◆ Text segment ◆

** Begin **

Monday 1 February 2010

Linux Friendly Mobile

Changed handset

This would be 4th mobile phone I have owned. A Nokia 5130.

First was an LG model, now discontinued. The next was a Samsung SGH X 168, about which I wrote here. When that got stolen, I got an SGH X 210, again from Samsung.

Initially, mobile handsets for me, were just phones I would carry around in the pocket. Creating backup of contact lists or SMS'es were not an issue. But with the X160, it did become an issue. When it was stolen, I simply did not have adequate time to research on another handset, I simply walked into the nearest Samsung shop, and asked for SGH X 160. I was told that it was discontinued, and hence went in for the next available set, the X 210. I was hoping for improvements in G|Wammu or gnokii support over time. It never happened.

With passage of time, my contact list was growing, and manually copying the contact list was apain. And installing a copy of windows for having to use the mobile manufacturer's software for a few minutes several months apart was right royal pain in the you know where.

There was no way I am going away from the operating system on my desktop. There was no way I am going to buy a phone which is fully supported on the OS I use. This eliminated several manufacturers.

Research started from the documentation on gnokii, wammu and gammu, the applications which connect to mobile phones on a GNU/Linux system. I use a Debian Sid installation, updated every 3 weeks, my OS was fairly recent and stable. So, nobody could complain that I use an old version of anything. With that back ground, in mind, I started searching for the mobile model.

Step one was to fix my budget - I did not want a low end phone. I would have settled for just a phone, which does nothing else except make and receive calls, but I also travel close to 20 hours a week commuting among various offices and places. And trains are boring nowadays. And reading books was out of qeustion - you cannot even flip a page with somebody poking you in the ribs. I needed a phone with a media player.

Step 2 was A quick search on online shopping sites, which shows that a figure of 4 to 6 K can fetch reasonably good phone with excellent media capabalities. At this price range, all phones had FM radia, bluetooth and camera capablities. Nothing else matter - just a good media player, and capability to make and receive calls (notice the subtle shift in order of preference? hahaha.).

Next step was going through application documentation, and their websites. IT was quite disheartening. Gnokii had virtually no support for anything except Nokia. A cursory look at Wammu site shows that of the 45 manufacturers listed, only LG, Motorola, Nokia, Samsung, Siemens and Sony Ericsson had more than 50 phones listed. And of the phones listed, every manufacturer except Nokia had more unsupported phones than supported phones in the listings. Even among the supported phones, the support was very limited. This meant that the hand set manufacturers do not care for the users' choices and requirements.

The search left a very bitter taste in one's mouth. Both LG and Samsung handsets were very good in terms of build quality and durability. Both the handsets have weathered quite a few "flights" through air - courtesy my two kids. All the previous 3 handsets were little more than scratches when I discarded / lost them.

Additionally, I have invested quite a sum mostly from my small earnings during early days of my career into CDs, and I wanted to listed to the music on the go. So ability to copy files from the PC to the phone was of paramount importance. Standalone media players were very cumbersome - with need to carry along additional chargers and head sets.

** End **

◆ Stated goal ◆
From the post on choosing a Linux-friendly mobile phone, return the passage starting at "Step 2 was A" and ending at "of preference? hahaha.).", copied word for word.

◆ Data provided ◆
** Begin **

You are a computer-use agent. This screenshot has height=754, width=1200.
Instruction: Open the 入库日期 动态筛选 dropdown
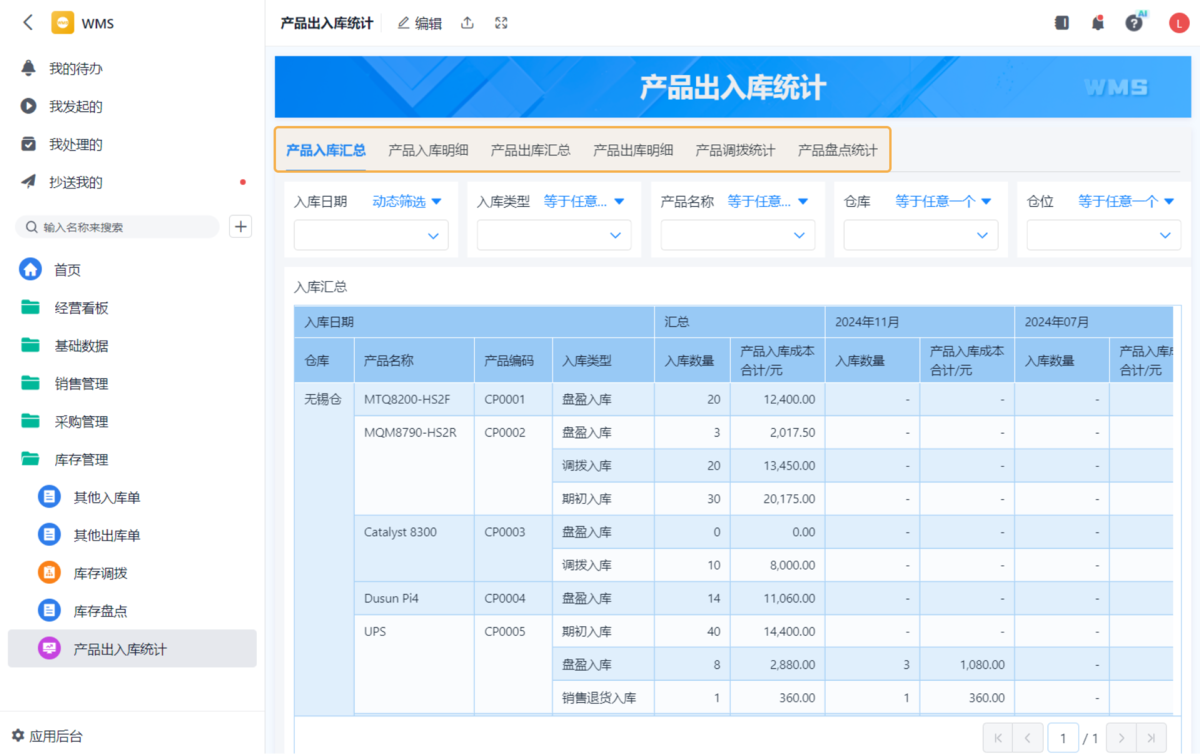tap(407, 201)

** End **

◆ Solution to the exercise ◆
Step 2 was A quick search on online shopping sites, which shows that a figure of 4 to 6 K can fetch reasonably good phone with excellent media capabalities. At this price range, all phones had FM radia, bluetooth and camera capablities. Nothing else matter - just a good media player, and capability to make and receive calls (notice the subtle shift in order of preference? hahaha.).